31 Aug, 2007, ethaniel wrote in the 21st comment:
Votes: 0
A little late, but was interesting reading, so figured I'd post anyway.

Both worst and average case might be a little bit deceiving here, I think. . . if size becomes a problem, there are many ways that you could take that 500 MB worst case and turn it into something much, much smaller (especially considering how well text tends to compress). Something like huffman coding could take that 20 byte average and bring it much closer to 5 or 6. The dictionary would be pretty small, too, assuming you did character-based encoding only (31-ish possibilities: a-z and '\n', '\0', '\ ', etc).

A simple solution (that I don't think I've seen so far; if I missed it, I apologize) would be to just cap the number of players a given player can remember. Assuming every player was limited to knowing 20 other players. . .

500 players * 20 friends / player = 20000 bytes * 20 bytes / name = 400000 bytes ~= 400kbytes

Maybe base the cap on the player's level or some stat; a person with higher WIS or eq. is less likely to forget somebody, and so they can remember more people at once. Also, slowly randomizing the names of people a player remembers (i.e. they see 'Sue' as 'Sun' or something) as the names become older in their memory might be entertaining. But I digress.

Getting back to math-ish stuff:

500 players * 20 friends / player = 20000 bytes * 4 bytes / vnum = 80000 bytes ~= 80kbytes

So taking a player name and replacing it with a 4-byte vnum will reduce usage by a factor of 5 on average, space-wise. That's in addition to the time using a numerical value as an index into an array would save as far as performing lookups goes.

Unrelatedly, could base player vnums off of a single static variable that gets saved to a file between boots and on crashes. Increment by one every time a new player is created. That eliminates the problem of having multiple players with the same vnum (assuming you lock the variable when in use so that you don't have the whole two-simultaneous-connections-get-the-same-number business).

Just random thoughts.

–ethaniel
31 Aug, 2007, Omega wrote in the 22nd comment:
Votes: 0
Zeno, in the 11 years i've been running my mud, not once has it been an issue or created a duplicate. and if push came to shove, i'd just change the second to milisecond, and that would most definatly stop the issue.

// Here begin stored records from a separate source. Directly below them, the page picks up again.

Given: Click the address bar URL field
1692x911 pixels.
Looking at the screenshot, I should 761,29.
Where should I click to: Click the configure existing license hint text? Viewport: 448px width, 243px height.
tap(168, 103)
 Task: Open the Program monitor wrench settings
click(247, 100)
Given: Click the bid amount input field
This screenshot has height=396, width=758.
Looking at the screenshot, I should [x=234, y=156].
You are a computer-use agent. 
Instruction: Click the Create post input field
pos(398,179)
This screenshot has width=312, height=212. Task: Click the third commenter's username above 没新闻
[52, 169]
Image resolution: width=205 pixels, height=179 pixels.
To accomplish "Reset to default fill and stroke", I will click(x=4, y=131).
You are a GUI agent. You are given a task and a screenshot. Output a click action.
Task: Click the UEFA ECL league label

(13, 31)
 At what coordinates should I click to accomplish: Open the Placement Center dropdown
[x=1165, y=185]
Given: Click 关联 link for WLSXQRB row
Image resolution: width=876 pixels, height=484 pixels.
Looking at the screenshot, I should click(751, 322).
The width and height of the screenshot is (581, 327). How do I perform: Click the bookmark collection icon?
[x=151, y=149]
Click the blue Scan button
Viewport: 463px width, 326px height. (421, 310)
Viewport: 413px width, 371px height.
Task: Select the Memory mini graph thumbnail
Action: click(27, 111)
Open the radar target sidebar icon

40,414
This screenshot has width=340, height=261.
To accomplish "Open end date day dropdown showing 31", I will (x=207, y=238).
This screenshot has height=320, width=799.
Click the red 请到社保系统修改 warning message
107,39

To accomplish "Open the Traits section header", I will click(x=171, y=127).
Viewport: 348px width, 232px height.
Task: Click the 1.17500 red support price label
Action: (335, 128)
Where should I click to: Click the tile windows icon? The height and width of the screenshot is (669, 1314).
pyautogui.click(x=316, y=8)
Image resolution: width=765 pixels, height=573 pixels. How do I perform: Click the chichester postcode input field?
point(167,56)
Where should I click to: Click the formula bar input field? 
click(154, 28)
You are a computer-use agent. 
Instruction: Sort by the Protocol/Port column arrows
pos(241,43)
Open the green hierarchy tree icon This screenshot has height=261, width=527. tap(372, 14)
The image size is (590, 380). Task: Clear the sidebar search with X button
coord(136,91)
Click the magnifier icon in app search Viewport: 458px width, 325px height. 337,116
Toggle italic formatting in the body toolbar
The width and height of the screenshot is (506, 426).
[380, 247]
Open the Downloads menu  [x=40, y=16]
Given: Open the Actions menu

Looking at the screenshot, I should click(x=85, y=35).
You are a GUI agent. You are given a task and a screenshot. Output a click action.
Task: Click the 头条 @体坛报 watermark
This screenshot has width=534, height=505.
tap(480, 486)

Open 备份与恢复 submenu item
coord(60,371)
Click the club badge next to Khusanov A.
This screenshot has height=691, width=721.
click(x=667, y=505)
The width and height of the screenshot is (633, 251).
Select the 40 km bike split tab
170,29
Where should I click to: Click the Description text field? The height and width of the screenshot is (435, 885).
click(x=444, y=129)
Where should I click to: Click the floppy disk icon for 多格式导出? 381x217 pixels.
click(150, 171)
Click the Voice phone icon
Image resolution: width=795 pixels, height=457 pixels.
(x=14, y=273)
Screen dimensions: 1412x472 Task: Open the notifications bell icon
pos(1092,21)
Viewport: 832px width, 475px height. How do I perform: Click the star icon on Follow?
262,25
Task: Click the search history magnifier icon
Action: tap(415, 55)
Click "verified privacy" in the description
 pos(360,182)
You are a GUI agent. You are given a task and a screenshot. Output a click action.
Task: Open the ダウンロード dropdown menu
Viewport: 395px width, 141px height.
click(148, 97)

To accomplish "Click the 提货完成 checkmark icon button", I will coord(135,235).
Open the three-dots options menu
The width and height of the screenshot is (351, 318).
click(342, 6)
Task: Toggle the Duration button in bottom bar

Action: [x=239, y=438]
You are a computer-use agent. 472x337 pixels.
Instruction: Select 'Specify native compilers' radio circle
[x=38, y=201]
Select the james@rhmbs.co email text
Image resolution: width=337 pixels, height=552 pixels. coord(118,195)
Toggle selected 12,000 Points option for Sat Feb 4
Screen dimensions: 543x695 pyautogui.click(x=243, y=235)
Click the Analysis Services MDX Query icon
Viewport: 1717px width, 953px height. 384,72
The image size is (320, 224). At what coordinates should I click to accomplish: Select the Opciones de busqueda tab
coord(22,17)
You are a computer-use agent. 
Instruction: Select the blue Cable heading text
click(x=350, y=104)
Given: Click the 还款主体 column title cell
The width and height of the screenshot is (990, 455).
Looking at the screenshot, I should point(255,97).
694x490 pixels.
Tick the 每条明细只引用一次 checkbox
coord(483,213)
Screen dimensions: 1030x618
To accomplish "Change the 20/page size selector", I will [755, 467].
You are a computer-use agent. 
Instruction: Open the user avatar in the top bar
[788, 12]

plus it also assigns the random letter, which also helps ensure that it won't have duplicates. but in anycase, its all good :) works for me, and thats good enough :) (besides, having more then 1 player connect at the exact, same, time to create wouldn't happen due to how the incomming connections work, my account system, and the player-creation system) it keeps track of the last stamp and ensures that if the stamp happens at the same time, it add's a +1, offsetting it.

anywho, the system works nicely.
31 Aug, 2007, Dorian wrote in the 23rd comment:
Votes: 0
Conner said:
Sorry, Dorian, it looks like a bit of a late response with all that's been posted since, but to answer your question, yes, it makes sense. I still think we're working with the same formula but we're using different numbers for our variables to try to get an average case instead of a worst case.


I think we're just working at different angles. I work a lot in worse-case for disk space, since if I can fit on everything on disk I usually don't have a problem what the actual space is. You're looking for the average case, which is probably more useful for most MUDs.


ethaniel said:
A simple solution (that I don't think I've seen so far; if I missed it, I apologize) would be to just cap the number of players a given player can remember.


I see your numbers, and I understand what you're getting at. However, the OP wasn't looking for a solution, but a way to tell if he would run out of disk space with his current system. It's hard to use your formula unless the OP implements that system first.
31 Aug, 2007, kiasyn wrote in the 24th comment:
Votes: 0
worst case scenario you pay $1 for another gb of disk :P
01 Sep, 2007, Zeno wrote in the 25th comment:
Votes: 0
Wish I could do that. :P
01 Sep, 2007, David Haley wrote in the 26th comment:
Votes: 0
Your math makes sense to me, Dorian. Although I'm not sure why you need to talk about graph theory, vertices, edges and loops: everybody knows n-1 people, and you have n people, therefore the total number of "knows" is n*(n-1). :smile:

That said, if you want to get into graphs and whatnot, it might help to store (once) fully-connected sub-graphs of the players. This would be useful for largish sub-graphs. For instance, if player1 through player100 all know each other, instead of having 9900 edges, you could store a single list 100-long saying they all know each other. I'd have to think about it more to work out whether this is really something that would help, and when it would start becoming helpful.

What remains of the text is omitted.